26. However, a significant lapse arises when what the investigating officer/officer in-charge of police station is unequivocally mandated to do, is not being done appropriately due to absence of notification from the State Government regarding the specific mode and manner by which the officer concerned will make such communication. This Court also notes that since the term used in the provision for prescribing mode/manner of communication is „may‟, it was not mandatory, rather directory for the State Government to comply with the same. However, despite the fact that the Code of Criminal Procedure was enacted in the year 1973, no rules in this regard have been notified till date. This oversight raises concern about compliance with the legislative intent and the rights of complainants/first informants in criminal proceedings being defeated in absence of such notification.

27. The complainant may want to participate in the proceedings before the Court right from the stage of taking of cognizance, in absence of any knowledge of action taken by the investigating officer due to lack of communication as per Section 173(2)(ii), the complainant may for the first time come to know about filing of the chargesheet, which is result of his/her own complaint, only at the time of recording of evidence on receipt of summons.

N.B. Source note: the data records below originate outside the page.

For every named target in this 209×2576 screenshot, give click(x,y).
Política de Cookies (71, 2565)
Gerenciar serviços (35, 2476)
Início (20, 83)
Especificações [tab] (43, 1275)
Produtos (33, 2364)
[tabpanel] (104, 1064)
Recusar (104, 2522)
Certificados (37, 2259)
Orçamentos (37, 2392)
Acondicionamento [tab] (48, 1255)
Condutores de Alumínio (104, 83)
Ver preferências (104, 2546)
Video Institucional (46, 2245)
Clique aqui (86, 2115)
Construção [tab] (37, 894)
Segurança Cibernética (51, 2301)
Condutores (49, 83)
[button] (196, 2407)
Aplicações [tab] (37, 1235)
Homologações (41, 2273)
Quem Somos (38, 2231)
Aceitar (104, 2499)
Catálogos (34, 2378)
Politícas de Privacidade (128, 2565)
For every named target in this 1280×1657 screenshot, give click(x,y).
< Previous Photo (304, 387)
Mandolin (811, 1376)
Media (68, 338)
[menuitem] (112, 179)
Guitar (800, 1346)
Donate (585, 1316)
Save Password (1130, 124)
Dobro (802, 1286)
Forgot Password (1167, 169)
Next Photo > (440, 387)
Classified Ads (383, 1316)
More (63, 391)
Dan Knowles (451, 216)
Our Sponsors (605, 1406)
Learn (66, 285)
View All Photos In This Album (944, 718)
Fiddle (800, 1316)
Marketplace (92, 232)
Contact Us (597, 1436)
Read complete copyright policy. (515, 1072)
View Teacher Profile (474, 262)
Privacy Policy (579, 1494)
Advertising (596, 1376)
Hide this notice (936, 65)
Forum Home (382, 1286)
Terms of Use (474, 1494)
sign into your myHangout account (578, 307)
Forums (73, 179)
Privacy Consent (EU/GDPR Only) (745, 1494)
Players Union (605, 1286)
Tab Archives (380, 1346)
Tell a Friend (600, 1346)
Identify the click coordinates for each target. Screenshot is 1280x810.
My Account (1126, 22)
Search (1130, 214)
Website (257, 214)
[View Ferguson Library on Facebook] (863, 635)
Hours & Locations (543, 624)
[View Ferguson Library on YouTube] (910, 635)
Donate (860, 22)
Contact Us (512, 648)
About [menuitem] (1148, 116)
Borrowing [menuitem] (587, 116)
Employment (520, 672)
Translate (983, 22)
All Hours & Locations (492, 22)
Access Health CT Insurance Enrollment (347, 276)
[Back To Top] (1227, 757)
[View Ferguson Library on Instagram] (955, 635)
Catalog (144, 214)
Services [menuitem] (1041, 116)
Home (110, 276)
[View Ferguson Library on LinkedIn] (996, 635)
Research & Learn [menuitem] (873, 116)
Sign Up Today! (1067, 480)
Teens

28. While it is not mandatory for the State Government to notify the manner in which communication is to be made as per language used in Section 173(2), the absence of such procedure prescribed by the State Government will undoubtedly result in inconvenient consequences, and ineffective implementation of the provision under Section 173(2)(ii).

29. Furthermore, the mandatory aspect of the provision which necessitates the officer to provide information about the completion of the investigation to the complainant, will, in a way, become redundant if the second part i.e. notifying the mode/manner of communication remains unenforceable. Such a situation would undermine the intent and purpose of the entire provision, which mandates that complainant/informant be made aware of the action taken by the police on his complaint.

30. As on date, there are no rules prescribed by the State Government which provide a particular method of communicating the complainants/informants as per Section 173(2)(ii) to ensure uniformity, transparency and effective implementation of the provision, in its letter and spirit.

31. Thus, having discussed the need to have specific mode and manner for ensuring communication as mandated by Section 173(2)(ii), this Court is of the opinion that a ‘may’ should not remain ‘may’ forever despite the earlier part of statute using the word „shall‟ conveying the intent of legislature, and therefore, deems it most appropriate and necessary to issue following directions: i. The Government of NCT of Delhi shall issue a notification as per Section 173(2)(ii), thereby prescribing the mode and manner in which communications as per Section 173(2)(ii) are to be made, to ensure that object and intent of such provision is not defeated in absence of such notification. Such a notification may be issued within a period of three months from the date of this order. ii. In this digital age, the communication as mandated by Section 173(2)(ii) of Cr.P.C. may be done using the electronic means. Such direct and immediate mode of communication can eliminate delays associated with traditional methods, ensuring that the first informant/complainant is informed in a timely manner. It shall also make it convenient on the part of the officer concerned to complete the communication, while also ensuring that it timely reaches the first informant.

32. Compliance report be filed within three months from the date of receipt of this judgment by the Government of NCT of Delhi.

33. Accordingly, the present petition is disposed of in above terms and directions.

34. A copy of this judgment be forwarded to the (i) Secretary, Department of Law, Justice and Legislative Affairs, Govt. of NCT of Delhi, and (ii) Secretary, Department of Home, Govt. of NCT of Delhi, for necessary information and compliance.

35. The judgment be uploaded on the website forthwith.